### DATASET ENTRIES
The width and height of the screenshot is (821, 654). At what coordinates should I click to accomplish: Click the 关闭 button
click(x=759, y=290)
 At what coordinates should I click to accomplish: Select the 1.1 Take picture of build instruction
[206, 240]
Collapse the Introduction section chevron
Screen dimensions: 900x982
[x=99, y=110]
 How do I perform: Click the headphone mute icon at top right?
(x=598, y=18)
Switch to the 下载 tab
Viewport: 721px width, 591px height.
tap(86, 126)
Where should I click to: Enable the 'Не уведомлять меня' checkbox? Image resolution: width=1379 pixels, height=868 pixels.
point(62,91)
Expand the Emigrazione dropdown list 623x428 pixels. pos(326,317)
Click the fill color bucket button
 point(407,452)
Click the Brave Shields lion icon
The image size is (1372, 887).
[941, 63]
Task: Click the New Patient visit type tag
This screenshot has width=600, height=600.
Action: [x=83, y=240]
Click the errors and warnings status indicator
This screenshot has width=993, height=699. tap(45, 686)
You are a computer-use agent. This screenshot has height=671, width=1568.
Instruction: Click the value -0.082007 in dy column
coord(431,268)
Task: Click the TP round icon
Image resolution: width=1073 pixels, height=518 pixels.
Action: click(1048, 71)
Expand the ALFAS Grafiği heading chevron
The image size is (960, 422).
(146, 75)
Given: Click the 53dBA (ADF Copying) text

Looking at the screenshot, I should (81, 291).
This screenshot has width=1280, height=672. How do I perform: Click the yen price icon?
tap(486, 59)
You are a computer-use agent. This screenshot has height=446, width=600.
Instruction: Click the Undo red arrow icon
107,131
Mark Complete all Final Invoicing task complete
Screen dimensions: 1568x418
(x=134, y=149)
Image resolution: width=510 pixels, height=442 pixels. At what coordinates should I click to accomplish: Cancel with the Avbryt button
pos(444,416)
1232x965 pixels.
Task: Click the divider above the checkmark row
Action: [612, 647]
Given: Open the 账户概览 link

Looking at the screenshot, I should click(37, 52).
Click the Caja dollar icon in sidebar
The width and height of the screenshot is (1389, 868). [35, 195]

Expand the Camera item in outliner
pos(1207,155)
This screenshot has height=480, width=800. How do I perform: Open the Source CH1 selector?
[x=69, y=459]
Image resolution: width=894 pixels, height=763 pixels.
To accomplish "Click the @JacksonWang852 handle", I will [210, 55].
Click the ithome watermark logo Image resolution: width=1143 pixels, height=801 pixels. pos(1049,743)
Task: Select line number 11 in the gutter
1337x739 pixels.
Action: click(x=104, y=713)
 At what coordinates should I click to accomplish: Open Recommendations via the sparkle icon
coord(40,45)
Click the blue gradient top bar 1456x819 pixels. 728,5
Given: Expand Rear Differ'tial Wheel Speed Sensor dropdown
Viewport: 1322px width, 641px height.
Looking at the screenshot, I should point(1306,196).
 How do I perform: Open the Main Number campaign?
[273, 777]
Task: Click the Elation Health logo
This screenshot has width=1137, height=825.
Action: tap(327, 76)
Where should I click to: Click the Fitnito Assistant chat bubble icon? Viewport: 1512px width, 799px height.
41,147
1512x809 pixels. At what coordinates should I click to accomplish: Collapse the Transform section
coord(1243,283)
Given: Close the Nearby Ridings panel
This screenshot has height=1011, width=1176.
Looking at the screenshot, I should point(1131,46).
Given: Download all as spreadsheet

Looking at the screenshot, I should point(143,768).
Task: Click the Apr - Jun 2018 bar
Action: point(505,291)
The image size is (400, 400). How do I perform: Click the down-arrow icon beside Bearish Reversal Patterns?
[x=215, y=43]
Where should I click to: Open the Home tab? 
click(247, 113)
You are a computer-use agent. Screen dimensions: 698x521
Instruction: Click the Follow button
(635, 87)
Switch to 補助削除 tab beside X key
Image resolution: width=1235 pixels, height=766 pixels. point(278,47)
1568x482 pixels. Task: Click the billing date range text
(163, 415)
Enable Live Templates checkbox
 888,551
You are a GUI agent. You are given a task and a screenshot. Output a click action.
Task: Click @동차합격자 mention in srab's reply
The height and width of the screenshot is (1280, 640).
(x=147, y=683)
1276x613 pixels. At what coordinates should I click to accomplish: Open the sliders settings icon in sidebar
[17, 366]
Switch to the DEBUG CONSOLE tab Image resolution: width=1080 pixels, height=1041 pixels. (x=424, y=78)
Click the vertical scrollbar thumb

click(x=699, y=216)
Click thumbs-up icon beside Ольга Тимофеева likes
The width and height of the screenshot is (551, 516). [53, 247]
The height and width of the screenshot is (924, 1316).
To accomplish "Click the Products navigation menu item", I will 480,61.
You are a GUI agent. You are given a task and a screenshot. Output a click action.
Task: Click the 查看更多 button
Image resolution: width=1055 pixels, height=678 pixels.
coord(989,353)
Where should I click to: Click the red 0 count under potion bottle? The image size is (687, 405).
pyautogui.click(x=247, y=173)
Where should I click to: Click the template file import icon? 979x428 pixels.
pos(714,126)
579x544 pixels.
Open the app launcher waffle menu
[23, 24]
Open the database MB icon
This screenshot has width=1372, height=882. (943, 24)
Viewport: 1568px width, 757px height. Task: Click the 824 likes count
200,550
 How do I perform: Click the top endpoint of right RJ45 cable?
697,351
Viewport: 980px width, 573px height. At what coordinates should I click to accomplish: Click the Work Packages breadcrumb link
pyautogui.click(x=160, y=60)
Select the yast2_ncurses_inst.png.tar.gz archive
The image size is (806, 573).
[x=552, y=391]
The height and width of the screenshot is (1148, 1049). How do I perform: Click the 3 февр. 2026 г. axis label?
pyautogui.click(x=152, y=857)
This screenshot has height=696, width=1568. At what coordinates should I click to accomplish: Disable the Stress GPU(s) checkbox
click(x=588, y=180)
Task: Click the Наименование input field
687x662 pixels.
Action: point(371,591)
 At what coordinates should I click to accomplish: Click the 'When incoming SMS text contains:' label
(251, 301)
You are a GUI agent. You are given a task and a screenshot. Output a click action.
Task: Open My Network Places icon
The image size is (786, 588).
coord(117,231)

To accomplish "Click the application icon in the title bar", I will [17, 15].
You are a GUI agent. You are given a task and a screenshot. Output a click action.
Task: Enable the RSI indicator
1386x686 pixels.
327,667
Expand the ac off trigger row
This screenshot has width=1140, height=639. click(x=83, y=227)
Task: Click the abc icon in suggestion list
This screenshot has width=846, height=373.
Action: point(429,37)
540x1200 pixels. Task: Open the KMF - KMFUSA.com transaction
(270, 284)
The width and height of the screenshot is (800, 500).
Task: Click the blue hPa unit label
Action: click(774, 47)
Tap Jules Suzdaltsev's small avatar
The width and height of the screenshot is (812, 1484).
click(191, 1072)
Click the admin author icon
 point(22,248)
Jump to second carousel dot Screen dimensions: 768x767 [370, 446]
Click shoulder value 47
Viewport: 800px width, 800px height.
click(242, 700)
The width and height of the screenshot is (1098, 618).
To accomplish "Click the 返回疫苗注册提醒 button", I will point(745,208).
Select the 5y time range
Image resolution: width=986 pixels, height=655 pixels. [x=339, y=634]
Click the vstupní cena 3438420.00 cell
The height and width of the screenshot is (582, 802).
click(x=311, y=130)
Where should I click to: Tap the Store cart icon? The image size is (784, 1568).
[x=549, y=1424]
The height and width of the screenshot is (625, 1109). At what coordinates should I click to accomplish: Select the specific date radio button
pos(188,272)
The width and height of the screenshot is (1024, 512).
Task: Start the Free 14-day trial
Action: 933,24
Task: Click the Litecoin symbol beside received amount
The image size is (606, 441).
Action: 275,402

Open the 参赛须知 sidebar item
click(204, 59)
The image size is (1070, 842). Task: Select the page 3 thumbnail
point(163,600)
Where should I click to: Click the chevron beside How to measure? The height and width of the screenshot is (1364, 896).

### WORK TO COMPLETE
Each entry must be reproduced exactly, with nothing added or dropped.

### RESPONSE AREA
The width and height of the screenshot is (821, 654). At what coordinates should I click to accomplish: Click the 关闭 button
click(x=759, y=290)
 At what coordinates should I click to accomplish: Select the 1.1 Take picture of build instruction
[206, 240]
Collapse the Introduction section chevron
Screen dimensions: 900x982
[x=99, y=110]
 How do I perform: Click the headphone mute icon at top right?
(x=598, y=18)
Switch to the 下载 tab
Viewport: 721px width, 591px height.
tap(86, 126)
Where should I click to: Enable the 'Не уведомлять меня' checkbox? Image resolution: width=1379 pixels, height=868 pixels.
point(62,91)
Expand the Emigrazione dropdown list 623x428 pixels. pos(326,317)
Click the fill color bucket button
 point(407,452)
Click the Brave Shields lion icon
The image size is (1372, 887).
[941, 63]
Task: Click the New Patient visit type tag
This screenshot has width=600, height=600.
Action: [x=83, y=240]
Click the errors and warnings status indicator
This screenshot has width=993, height=699. tap(45, 686)
You are a computer-use agent. This screenshot has height=671, width=1568.
Instruction: Click the value -0.082007 in dy column
coord(431,268)
Task: Click the TP round icon
Image resolution: width=1073 pixels, height=518 pixels.
Action: click(1048, 71)
Expand the ALFAS Grafiği heading chevron
The image size is (960, 422).
(146, 75)
Given: Click the 53dBA (ADF Copying) text

Looking at the screenshot, I should (81, 291).
This screenshot has width=1280, height=672. How do I perform: Click the yen price icon?
tap(486, 59)
You are a computer-use agent. This screenshot has height=446, width=600.
Instruction: Click the Undo red arrow icon
107,131
Mark Complete all Final Invoicing task complete
Screen dimensions: 1568x418
(x=134, y=149)
Image resolution: width=510 pixels, height=442 pixels. At what coordinates should I click to accomplish: Cancel with the Avbryt button
pos(444,416)
1232x965 pixels.
Task: Click the divider above the checkmark row
Action: [612, 647]
Given: Open the 账户概览 link

Looking at the screenshot, I should click(37, 52).
Click the Caja dollar icon in sidebar
The width and height of the screenshot is (1389, 868). [35, 195]

Expand the Camera item in outliner
pos(1207,155)
This screenshot has height=480, width=800. How do I perform: Open the Source CH1 selector?
[x=69, y=459]
Image resolution: width=894 pixels, height=763 pixels.
To accomplish "Click the @JacksonWang852 handle", I will [210, 55].
Click the ithome watermark logo Image resolution: width=1143 pixels, height=801 pixels. pos(1049,743)
Task: Select line number 11 in the gutter
1337x739 pixels.
Action: click(x=104, y=713)
 At what coordinates should I click to accomplish: Open Recommendations via the sparkle icon
coord(40,45)
Click the blue gradient top bar 1456x819 pixels. 728,5
Given: Expand Rear Differ'tial Wheel Speed Sensor dropdown
Viewport: 1322px width, 641px height.
Looking at the screenshot, I should point(1306,196).
 How do I perform: Open the Main Number campaign?
[273, 777]
Task: Click the Elation Health logo
This screenshot has width=1137, height=825.
Action: tap(327, 76)
Where should I click to: Click the Fitnito Assistant chat bubble icon? Viewport: 1512px width, 799px height.
41,147
1512x809 pixels. At what coordinates should I click to accomplish: Collapse the Transform section
coord(1243,283)
Given: Close the Nearby Ridings panel
This screenshot has height=1011, width=1176.
Looking at the screenshot, I should point(1131,46).
Given: Download all as spreadsheet

Looking at the screenshot, I should point(143,768).
Task: Click the Apr - Jun 2018 bar
Action: point(505,291)
The image size is (400, 400). How do I perform: Click the down-arrow icon beside Bearish Reversal Patterns?
[x=215, y=43]
Where should I click to: Open the Home tab? 
click(247, 113)
You are a computer-use agent. Screen dimensions: 698x521
Instruction: Click the Follow button
(635, 87)
Switch to 補助削除 tab beside X key
Image resolution: width=1235 pixels, height=766 pixels. point(278,47)
1568x482 pixels. Task: Click the billing date range text
(163, 415)
Enable Live Templates checkbox
 888,551
You are a GUI agent. You are given a task and a screenshot. Output a click action.
Task: Click @동차합격자 mention in srab's reply
The height and width of the screenshot is (1280, 640).
(x=147, y=683)
1276x613 pixels. At what coordinates should I click to accomplish: Open the sliders settings icon in sidebar
[17, 366]
Switch to the DEBUG CONSOLE tab Image resolution: width=1080 pixels, height=1041 pixels. (x=424, y=78)
Click the vertical scrollbar thumb

click(x=699, y=216)
Click thumbs-up icon beside Ольга Тимофеева likes
The width and height of the screenshot is (551, 516). [53, 247]
The height and width of the screenshot is (924, 1316).
To accomplish "Click the Products navigation menu item", I will 480,61.
You are a GUI agent. You are given a task and a screenshot. Output a click action.
Task: Click the 查看更多 button
Image resolution: width=1055 pixels, height=678 pixels.
coord(989,353)
Where should I click to: Click the red 0 count under potion bottle? The image size is (687, 405).
pyautogui.click(x=247, y=173)
Where should I click to: Click the template file import icon? 979x428 pixels.
pos(714,126)
579x544 pixels.
Open the app launcher waffle menu
[23, 24]
Open the database MB icon
This screenshot has width=1372, height=882. (943, 24)
Viewport: 1568px width, 757px height. Task: Click the 824 likes count
200,550
 How do I perform: Click the top endpoint of right RJ45 cable?
697,351
Viewport: 980px width, 573px height. At what coordinates should I click to accomplish: Click the Work Packages breadcrumb link
pyautogui.click(x=160, y=60)
Select the yast2_ncurses_inst.png.tar.gz archive
The image size is (806, 573).
[x=552, y=391]
The height and width of the screenshot is (1148, 1049). How do I perform: Click the 3 февр. 2026 г. axis label?
pyautogui.click(x=152, y=857)
This screenshot has height=696, width=1568. At what coordinates should I click to accomplish: Disable the Stress GPU(s) checkbox
click(x=588, y=180)
Task: Click the Наименование input field
687x662 pixels.
Action: point(371,591)
 At what coordinates should I click to accomplish: Click the 'When incoming SMS text contains:' label
(251, 301)
You are a GUI agent. You are given a task and a screenshot. Output a click action.
Task: Open My Network Places icon
The image size is (786, 588).
coord(117,231)

To accomplish "Click the application icon in the title bar", I will [17, 15].
You are a GUI agent. You are given a task and a screenshot. Output a click action.
Task: Enable the RSI indicator
1386x686 pixels.
327,667
Expand the ac off trigger row
This screenshot has width=1140, height=639. click(x=83, y=227)
Task: Click the abc icon in suggestion list
This screenshot has width=846, height=373.
Action: point(429,37)
540x1200 pixels. Task: Open the KMF - KMFUSA.com transaction
(270, 284)
The width and height of the screenshot is (800, 500).
Task: Click the blue hPa unit label
Action: click(774, 47)
Tap Jules Suzdaltsev's small avatar
The width and height of the screenshot is (812, 1484).
click(191, 1072)
Click the admin author icon
 point(22,248)
Jump to second carousel dot Screen dimensions: 768x767 [370, 446]
Click shoulder value 47
Viewport: 800px width, 800px height.
click(242, 700)
The width and height of the screenshot is (1098, 618).
To accomplish "Click the 返回疫苗注册提醒 button", I will point(745,208).
Select the 5y time range
Image resolution: width=986 pixels, height=655 pixels. [x=339, y=634]
Click the vstupní cena 3438420.00 cell
The height and width of the screenshot is (582, 802).
click(x=311, y=130)
Where should I click to: Tap the Store cart icon? The image size is (784, 1568).
[x=549, y=1424]
The height and width of the screenshot is (625, 1109). At what coordinates should I click to accomplish: Select the specific date radio button
pos(188,272)
The width and height of the screenshot is (1024, 512).
Task: Start the Free 14-day trial
Action: 933,24
Task: Click the Litecoin symbol beside received amount
The image size is (606, 441).
Action: 275,402

Open the 参赛须知 sidebar item
click(204, 59)
The image size is (1070, 842). Task: Select the page 3 thumbnail
point(163,600)
Where should I click to: Click the chevron beside How to measure? The height and width of the screenshot is (1364, 896).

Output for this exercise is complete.